## begin EXCERPTED RECORDS
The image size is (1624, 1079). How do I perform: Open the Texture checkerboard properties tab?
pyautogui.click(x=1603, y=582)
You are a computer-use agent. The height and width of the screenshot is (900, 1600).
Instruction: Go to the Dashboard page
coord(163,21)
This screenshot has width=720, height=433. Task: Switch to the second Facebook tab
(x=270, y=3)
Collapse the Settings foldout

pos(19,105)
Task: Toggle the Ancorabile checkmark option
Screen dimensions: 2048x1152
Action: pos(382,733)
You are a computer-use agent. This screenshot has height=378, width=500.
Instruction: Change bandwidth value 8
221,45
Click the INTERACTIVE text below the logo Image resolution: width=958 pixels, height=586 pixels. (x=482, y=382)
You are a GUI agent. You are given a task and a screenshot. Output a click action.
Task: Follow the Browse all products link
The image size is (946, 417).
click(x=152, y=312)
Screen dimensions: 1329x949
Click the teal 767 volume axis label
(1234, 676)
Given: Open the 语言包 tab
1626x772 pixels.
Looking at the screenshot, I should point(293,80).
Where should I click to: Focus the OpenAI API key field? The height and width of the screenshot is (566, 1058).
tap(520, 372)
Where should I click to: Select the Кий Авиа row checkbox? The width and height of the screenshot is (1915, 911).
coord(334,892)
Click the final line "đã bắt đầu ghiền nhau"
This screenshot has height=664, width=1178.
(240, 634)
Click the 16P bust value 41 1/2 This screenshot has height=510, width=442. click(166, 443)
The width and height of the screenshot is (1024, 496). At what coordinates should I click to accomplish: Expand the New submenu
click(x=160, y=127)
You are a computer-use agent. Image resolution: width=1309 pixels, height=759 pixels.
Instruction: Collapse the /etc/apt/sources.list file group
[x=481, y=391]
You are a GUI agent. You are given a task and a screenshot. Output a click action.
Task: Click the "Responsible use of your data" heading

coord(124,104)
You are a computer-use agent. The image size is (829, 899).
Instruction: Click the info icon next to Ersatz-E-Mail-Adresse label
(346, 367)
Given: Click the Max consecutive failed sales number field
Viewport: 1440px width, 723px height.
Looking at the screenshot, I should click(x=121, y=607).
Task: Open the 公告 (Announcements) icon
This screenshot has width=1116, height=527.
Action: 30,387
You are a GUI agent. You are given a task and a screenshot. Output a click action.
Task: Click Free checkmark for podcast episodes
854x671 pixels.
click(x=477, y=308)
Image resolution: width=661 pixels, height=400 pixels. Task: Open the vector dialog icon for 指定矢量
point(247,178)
## end EXCERPTED RECORDS
WHAT TO WORK ON
Transcribe the entries verbatim, everything from the line containing "You are a computer-use agent. The height" down to the line containing "Action: 30,387", both ends included.

ANSWER TO THE PROBLEM
You are a computer-use agent. The height and width of the screenshot is (900, 1600).
Instruction: Go to the Dashboard page
coord(163,21)
This screenshot has width=720, height=433. Task: Switch to the second Facebook tab
(x=270, y=3)
Collapse the Settings foldout

pos(19,105)
Task: Toggle the Ancorabile checkmark option
Screen dimensions: 2048x1152
Action: pos(382,733)
You are a computer-use agent. This screenshot has height=378, width=500.
Instruction: Change bandwidth value 8
221,45
Click the INTERACTIVE text below the logo Image resolution: width=958 pixels, height=586 pixels. (x=482, y=382)
You are a GUI agent. You are given a task and a screenshot. Output a click action.
Task: Follow the Browse all products link
The image size is (946, 417).
click(x=152, y=312)
Screen dimensions: 1329x949
Click the teal 767 volume axis label
(1234, 676)
Given: Open the 语言包 tab
1626x772 pixels.
Looking at the screenshot, I should point(293,80).
Where should I click to: Focus the OpenAI API key field? The height and width of the screenshot is (566, 1058).
tap(520, 372)
Where should I click to: Select the Кий Авиа row checkbox? The width and height of the screenshot is (1915, 911).
coord(334,892)
Click the final line "đã bắt đầu ghiền nhau"
This screenshot has height=664, width=1178.
(240, 634)
Click the 16P bust value 41 1/2 This screenshot has height=510, width=442. click(166, 443)
The width and height of the screenshot is (1024, 496). At what coordinates should I click to accomplish: Expand the New submenu
click(x=160, y=127)
You are a computer-use agent. Image resolution: width=1309 pixels, height=759 pixels.
Instruction: Collapse the /etc/apt/sources.list file group
[x=481, y=391]
You are a GUI agent. You are given a task and a screenshot. Output a click action.
Task: Click the "Responsible use of your data" heading

coord(124,104)
You are a computer-use agent. The image size is (829, 899).
Instruction: Click the info icon next to Ersatz-E-Mail-Adresse label
(346, 367)
Given: Click the Max consecutive failed sales number field
Viewport: 1440px width, 723px height.
Looking at the screenshot, I should click(x=121, y=607).
Task: Open the 公告 (Announcements) icon
This screenshot has width=1116, height=527.
Action: 30,387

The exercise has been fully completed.